Task brief: All lines from the one with "Task: Click the 地铁站缓冲区 layer color swatch" through the last are to be given again exactly as they stand in the data below, and only those.
------------
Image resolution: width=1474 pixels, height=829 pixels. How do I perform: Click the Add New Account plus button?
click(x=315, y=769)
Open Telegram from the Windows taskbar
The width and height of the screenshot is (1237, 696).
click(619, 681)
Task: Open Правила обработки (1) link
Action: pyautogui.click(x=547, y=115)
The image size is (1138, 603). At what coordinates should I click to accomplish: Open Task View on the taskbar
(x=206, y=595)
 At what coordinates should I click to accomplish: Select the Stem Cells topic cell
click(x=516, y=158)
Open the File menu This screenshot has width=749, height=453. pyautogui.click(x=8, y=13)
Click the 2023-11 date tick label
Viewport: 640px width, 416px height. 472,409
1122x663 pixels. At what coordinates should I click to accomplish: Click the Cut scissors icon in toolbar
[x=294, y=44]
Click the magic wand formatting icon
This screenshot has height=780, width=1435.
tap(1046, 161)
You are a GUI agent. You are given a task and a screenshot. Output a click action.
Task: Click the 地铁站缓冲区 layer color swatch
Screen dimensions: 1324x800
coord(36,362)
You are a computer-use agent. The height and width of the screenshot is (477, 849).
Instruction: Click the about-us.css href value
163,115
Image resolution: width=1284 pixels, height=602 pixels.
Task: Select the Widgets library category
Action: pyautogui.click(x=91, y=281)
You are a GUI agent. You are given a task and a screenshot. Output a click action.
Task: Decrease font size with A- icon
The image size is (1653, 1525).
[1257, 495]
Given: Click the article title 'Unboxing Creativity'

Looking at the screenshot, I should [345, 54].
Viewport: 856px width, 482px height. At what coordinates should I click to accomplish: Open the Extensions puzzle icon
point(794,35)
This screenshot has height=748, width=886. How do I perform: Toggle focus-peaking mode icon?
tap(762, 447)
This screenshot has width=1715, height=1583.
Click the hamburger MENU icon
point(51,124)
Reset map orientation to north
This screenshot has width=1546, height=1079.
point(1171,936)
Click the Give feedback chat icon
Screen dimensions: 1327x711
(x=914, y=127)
------------
Task output:
Task: Click the 地铁站缓冲区 layer color swatch
Screen dimensions: 1324x800
coord(36,362)
You are a computer-use agent. The height and width of the screenshot is (477, 849).
Instruction: Click the about-us.css href value
163,115
Image resolution: width=1284 pixels, height=602 pixels.
Task: Select the Widgets library category
Action: pyautogui.click(x=91, y=281)
You are a GUI agent. You are given a task and a screenshot. Output a click action.
Task: Decrease font size with A- icon
The image size is (1653, 1525).
[1257, 495]
Given: Click the article title 'Unboxing Creativity'

Looking at the screenshot, I should [345, 54].
Viewport: 856px width, 482px height. At what coordinates should I click to accomplish: Open the Extensions puzzle icon
point(794,35)
This screenshot has height=748, width=886. How do I perform: Toggle focus-peaking mode icon?
tap(762, 447)
This screenshot has width=1715, height=1583.
Click the hamburger MENU icon
point(51,124)
Reset map orientation to north
This screenshot has width=1546, height=1079.
point(1171,936)
Click the Give feedback chat icon
Screen dimensions: 1327x711
(x=914, y=127)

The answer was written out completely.